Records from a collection

━━━

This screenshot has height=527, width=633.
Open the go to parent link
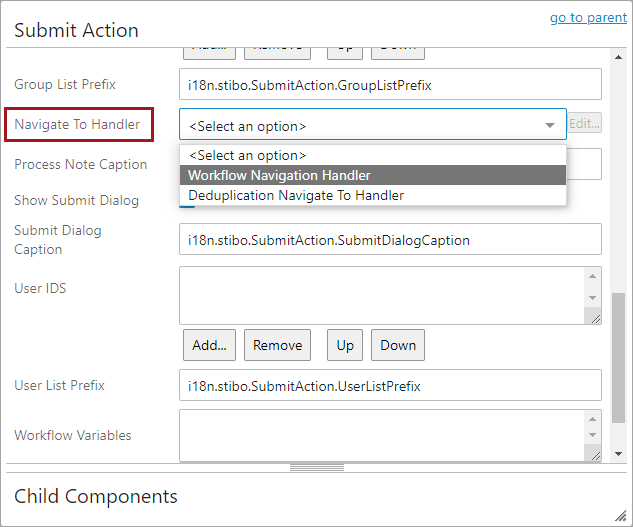pos(588,18)
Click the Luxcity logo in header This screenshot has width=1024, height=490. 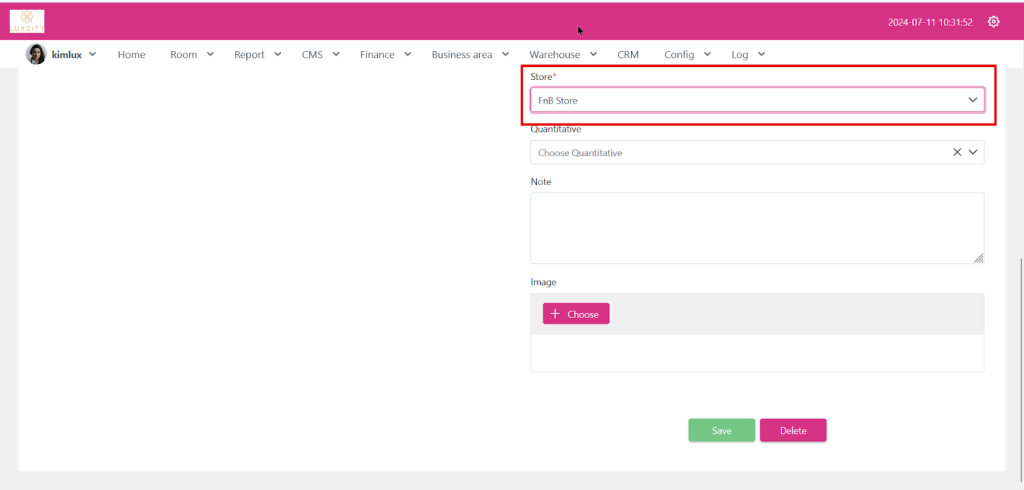(x=27, y=21)
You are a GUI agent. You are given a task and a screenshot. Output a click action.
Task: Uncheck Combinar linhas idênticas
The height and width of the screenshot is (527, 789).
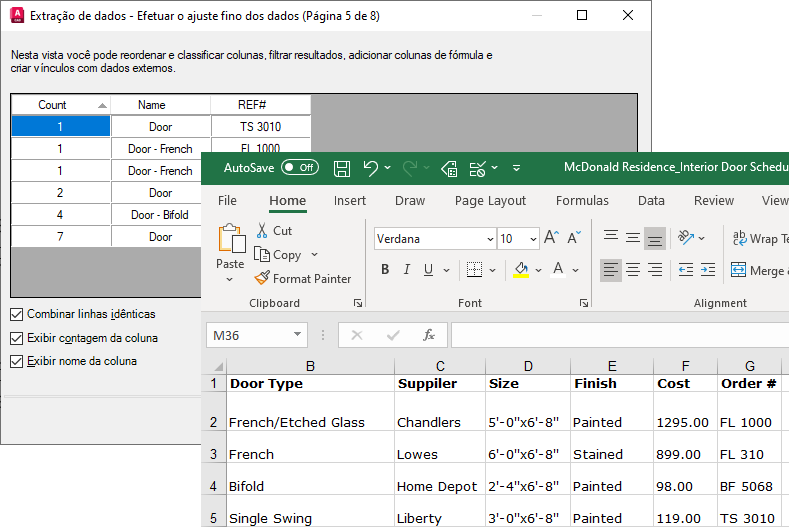pos(17,315)
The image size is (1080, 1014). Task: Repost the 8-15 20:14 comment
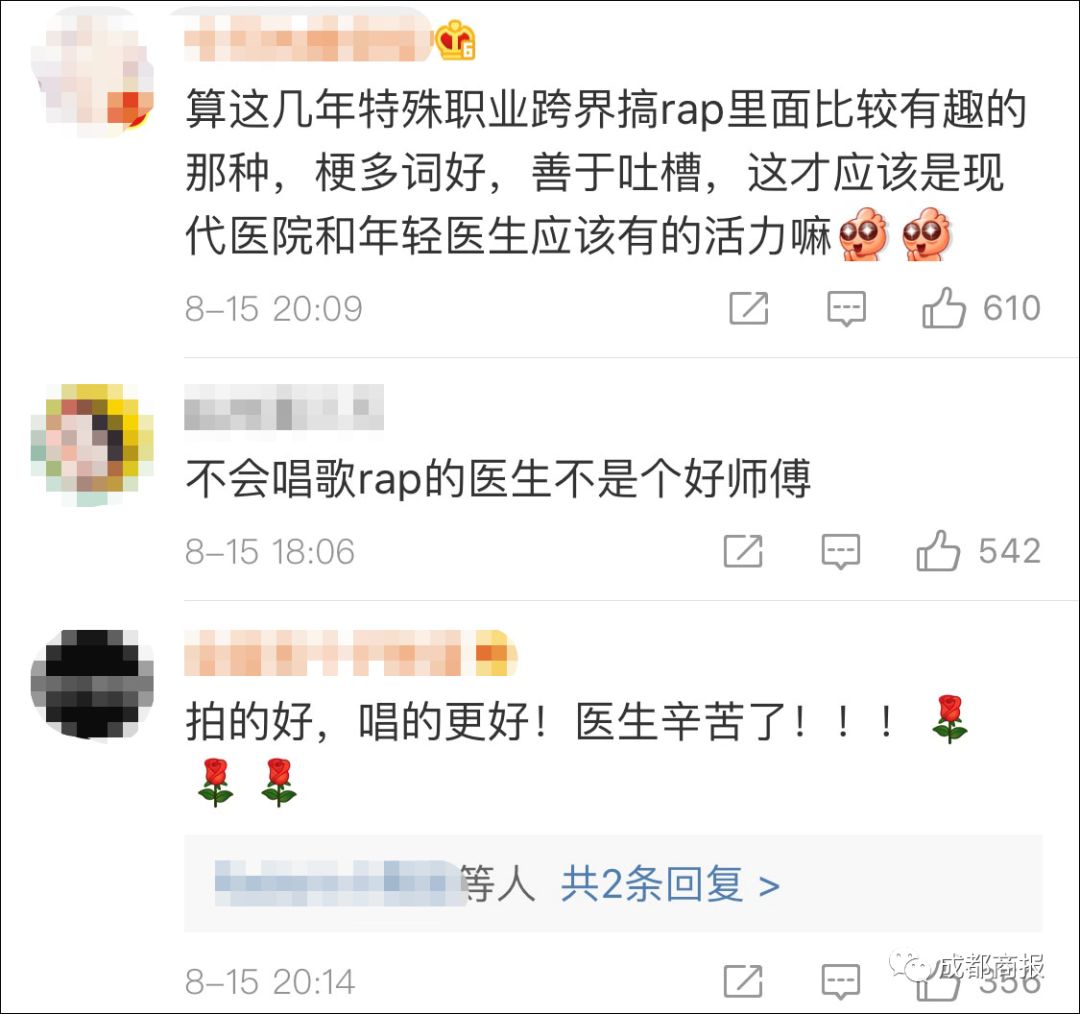(x=743, y=981)
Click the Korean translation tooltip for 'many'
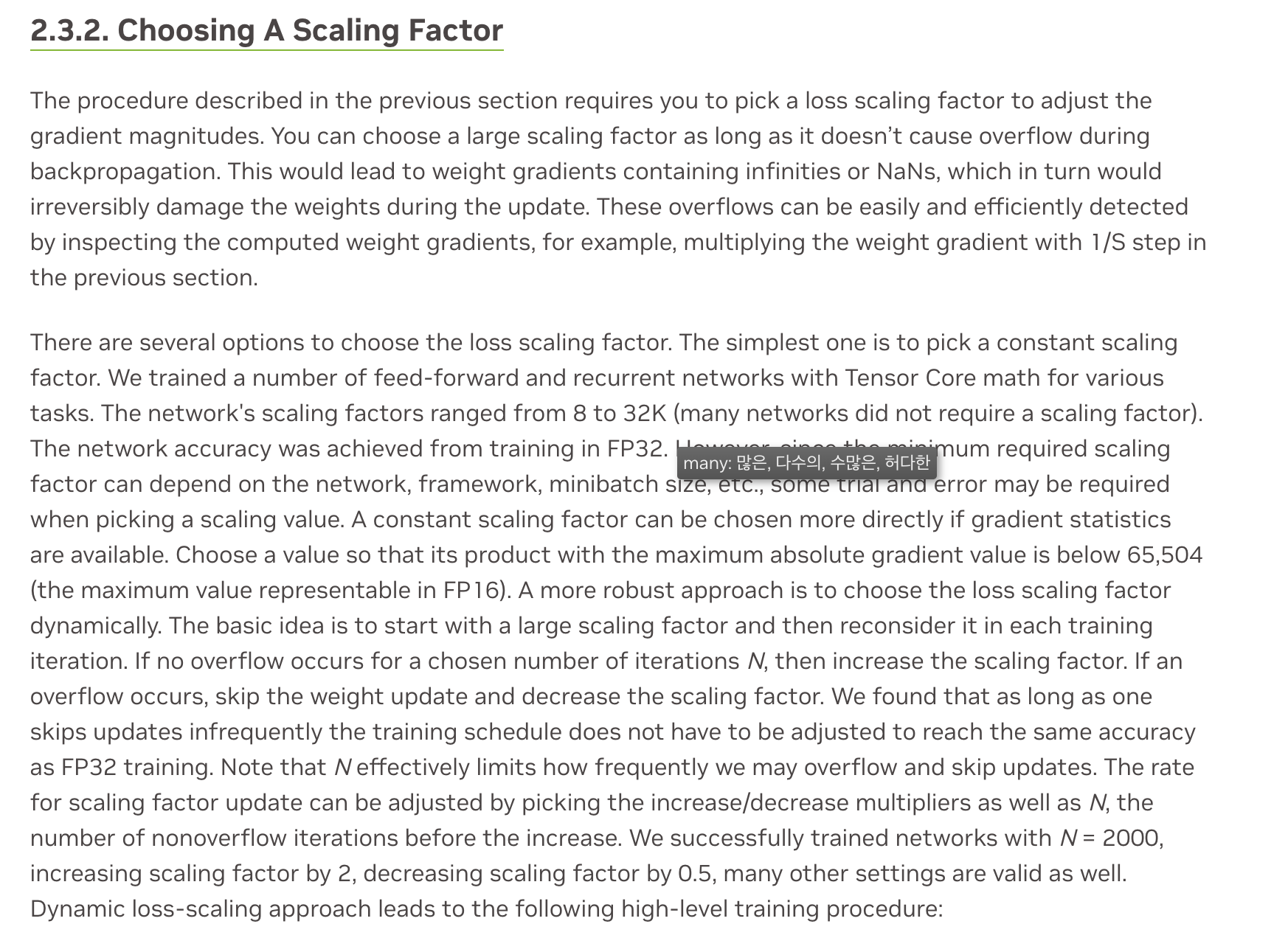This screenshot has width=1288, height=938. [x=806, y=463]
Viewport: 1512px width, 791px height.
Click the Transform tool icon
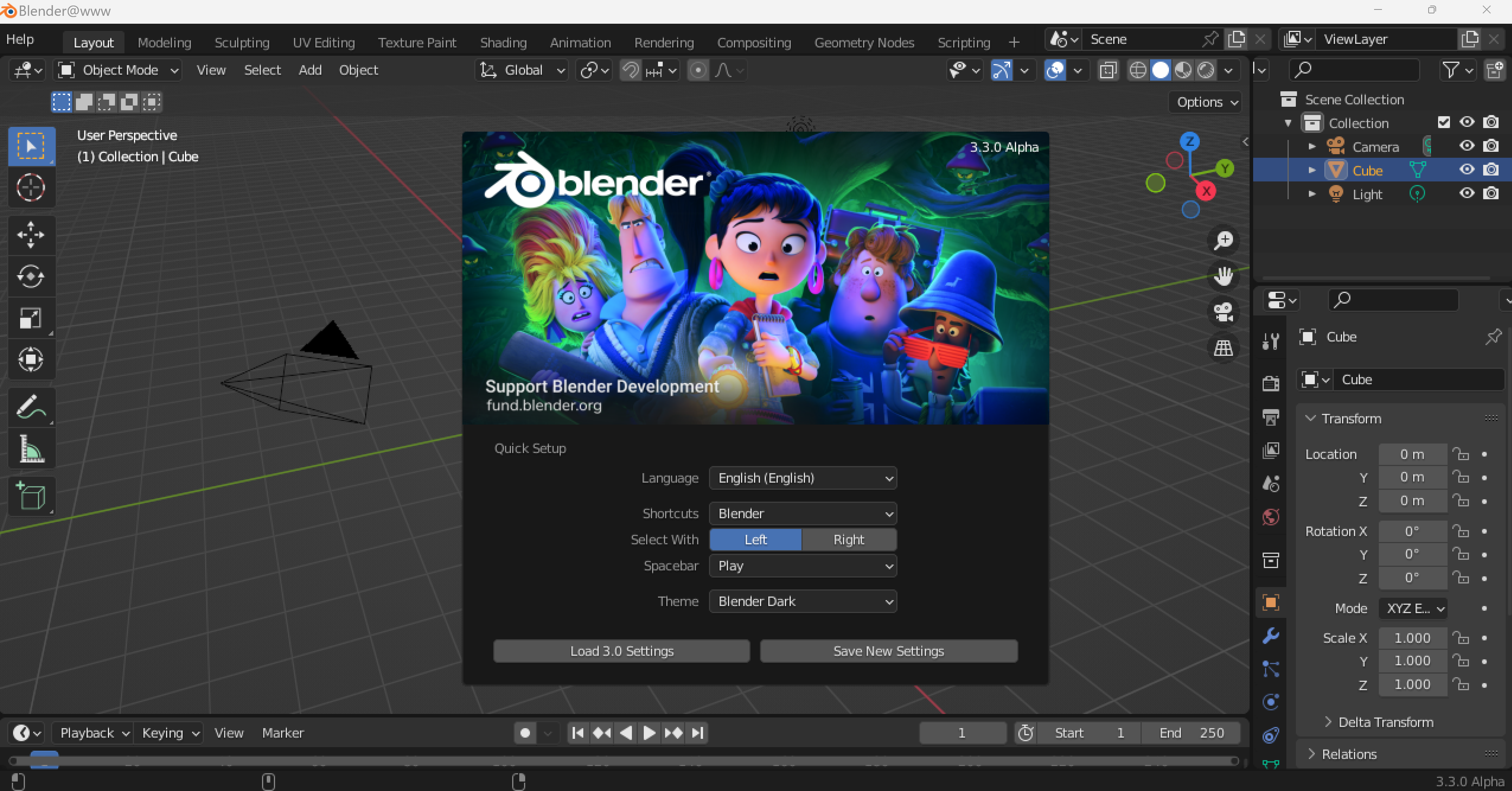(30, 358)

━━━

— Problem statement —
The expected output is the exact run of lines from the one containing "Click the Korean" through the final line of the data above, both ends included, with no pictures.

— Solved problem —
Click the Korean translation tooltip for 'many'
This screenshot has width=1288, height=938. [x=806, y=463]
Viewport: 1512px width, 791px height.
Click the Transform tool icon
(30, 358)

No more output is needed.